Entropy quantifies the amount of uncertainty or randomness in a dataset; how mixed the classes are within the node.

The formula for entropy for a given dataset is denoted:

E(D) = -\sum_{i=1}^{C}p_i\log_2(p_i)

where:

E(D): The entropy of the dataset D,
D: The dataset (or a subset of data at a particular node),
C: The number of unique classes in the dataset, and
p_i: The proportion of samples belonging to class i.

Entropy ranges from zero (perfect purity) to log2(C) (perfect impurity where the samples in the node are evenly distributed among the classes).

High Entropy = High Uncertainty = Lots of "surprise" potential. For instance, flipping a fair coin has 50:50 chance of heads or tails. You don't know if it's heads or tails.
Low Entropy = Low Uncertainty = Little to no "surprise" potential. For instance, picking a yellow ball from a bag with full of yellow balls. You know what you'll get. 100%.

If an algorithm uses Entropy, it aims to maximize Information Gain, which means maximizing the reduction in entropy from the parent node to the child nodes.

▫ The Information Gain

Information gain quantifies a feature's effectiveness within a tree structure, indicating its usefulness in separating data into distinct classes.

This usefulness is defined by how much a data split reduces impurity during classification.

Mathematically, Information Gain quantifies the reduction in entropy from a parent node to its child nodes with respect to a given feature (A):

IG(D,A)=E(D) −\sum_{v \in A} \underbrace{\frac{​∣D_v∣}{∣D​∣}​}_{\text{weighted ave.}} E(D_v​)

where:

IG(D, A): Information Gain of dataset S when split by feature A,
E(D): Entropy of the dataset S before the split,
E(D_v): Entropy of data D_v (child nodes),
A: All possible values of feature A,
∣Dv∣: The number of instances in subset D_v (where feature A has value v), and
∣D∣: Total number of instances in dataset D.

◼ 2. Gini Impurity: Maximizing Gini Gain

Gini Impurity quantifies how often a randomly chosen element from the set would be incorrectly labeled.

The formula for Gini Impity for a given dataset (D) is denoted:

G(D) = 1 - \sum_{i=1}^C p_i^2

where:

G(D): Gini Impurity,
D: The dataset (or a subset of data at a particular node),
C: The number of unique classes in the dataset, and
p_i: The proportion of samples belonging to class i.

Key characteristics of Gini Impurity include:

Ranges from zero (perfect purity) to 1−1/C (perfect impurity),
A lower Gini impurity indicates a more homogeneous node.
Computationally faster than entropy-based methods.

If an algorithm uses Gini Impurity, it aims to maximize Gini Gain (or minimize Gini Impurity), meaning maximizing the reduction in Gini impurity from a parent node to its child nodes.

▫ The Gini Gain

Gini gain is calculated by summing the squared probabilities of each class, then subtracting this sum from the parent’s Gini gain.

\Delta G = G_{\text{parent}} - \sum_{j=1}^{k} \frac{N_j}{N} G_{\text{child}_j}

where:

G: Gini impurity of the parent or child node,
k: The number of child nodes after the split,
Nj: The number of samples in child node j, and
N: The total number of samples in the parent node.

Gini gain is the default criterion used by the CART (Classification and Regression Trees) algorithm, which is widely implemented in ML libraries like Scikit-learn.

- [PROVIDED DATA]:
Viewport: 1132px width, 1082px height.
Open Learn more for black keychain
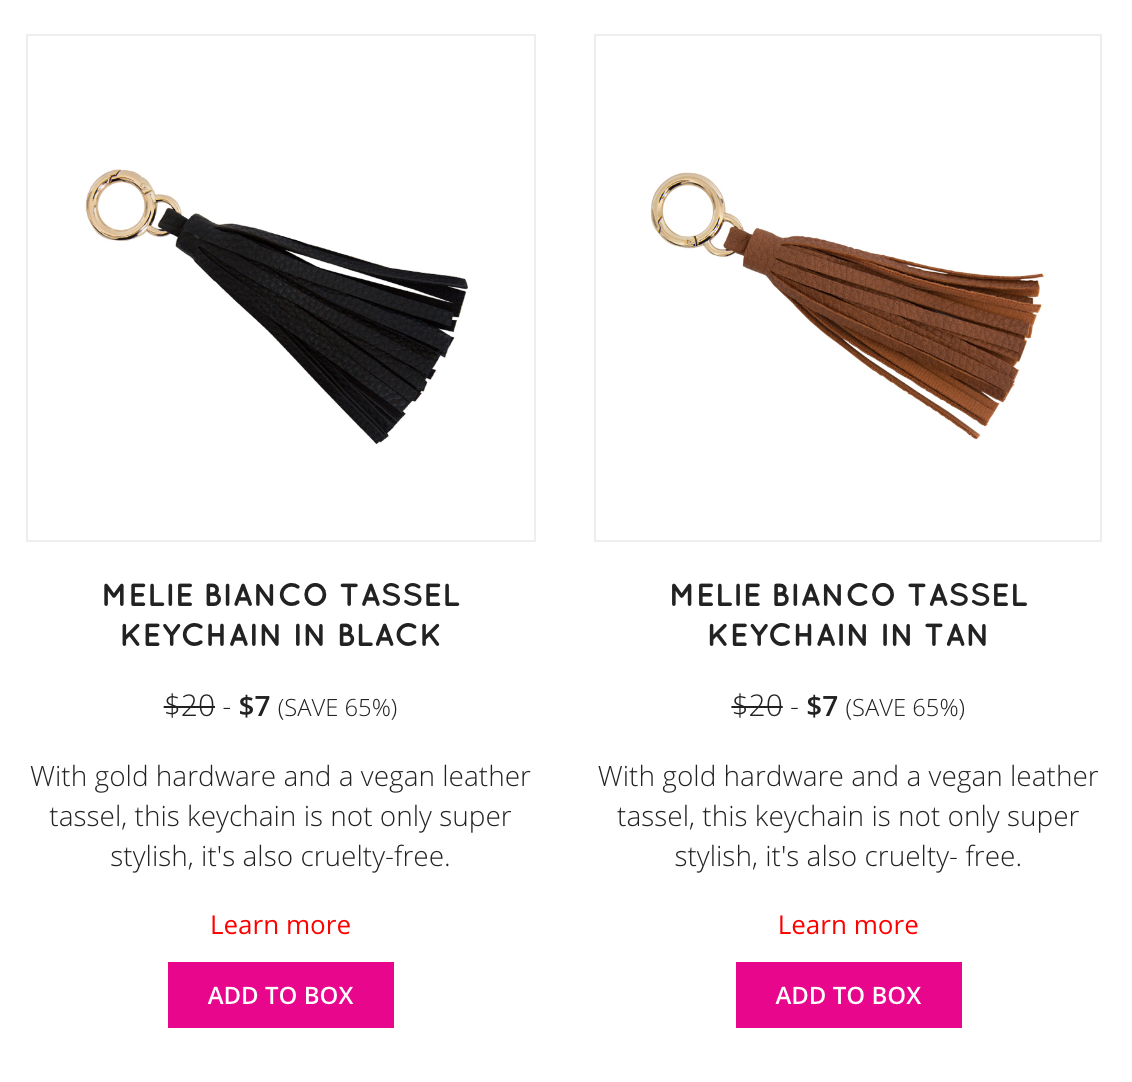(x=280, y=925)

- [WHAT TO WORK ON]:
- 1) According to the passage on entropy and Gini impurity, which algorithm uses Gini gain as its default criterion?
- 2) Reproduce the part of the passage on entropy and Gini impurity that opens with the words containing "High Entropy = High" and closes with "into distinct classes.".
- 3) Carry on the passage on entropy and Gini impurity, starting after its final sentence.

- [ANSWERS PER TASK]:
- 1) The CART (Classification and Regression Trees) algorithm.

- 2)
High Entropy = High Uncertainty = Lots of "surprise" potential. For instance, flipping a fair coin has 50:50 chance of heads or tails. You don't know if it's heads or tails.
Low Entropy = Low Uncertainty = Little to no "surprise" potential. For instance, picking a yellow ball from a bag with full of yellow balls. You know what you'll get. 100%.

If an algorithm uses Entropy, it aims to maximize Information Gain, which means maximizing the reduction in entropy from the parent node to the child nodes.

▫ The Information Gain

Information gain quantifies a feature's effectiveness within a tree structure, indicating its usefulness in separating data into distinct classes.

- 3)
***

Defining how to compute the gain is crucial for how decision tree algorithms learn and decide the optimal splits at each node to create effective predictive models.

Greedy Algorithm to Maximize Gain

After defining an entropy measure to quantify the gain, the model leverages greedy algorithms to find optimal split points where the algorithm generates the highest gain in a tree-based model.

In this section, I'll provide an overview of three major algorithms, then walkthrough examples in a later section.

◼ 1. Exact Greedy Algorithm

This method considers every unique value of a continuous feature (features with continuous values) as a potential split point.

Pros: Can precisely calculate the gain for each, leading to the most accurate split finding.
Cons: Computationally intensive and slow for large datasets with many unique values.

◼ 2. Approximate Greedy Algorithm

This method addresses scalability by proposing candidate split points based on quantiles of feature distributions.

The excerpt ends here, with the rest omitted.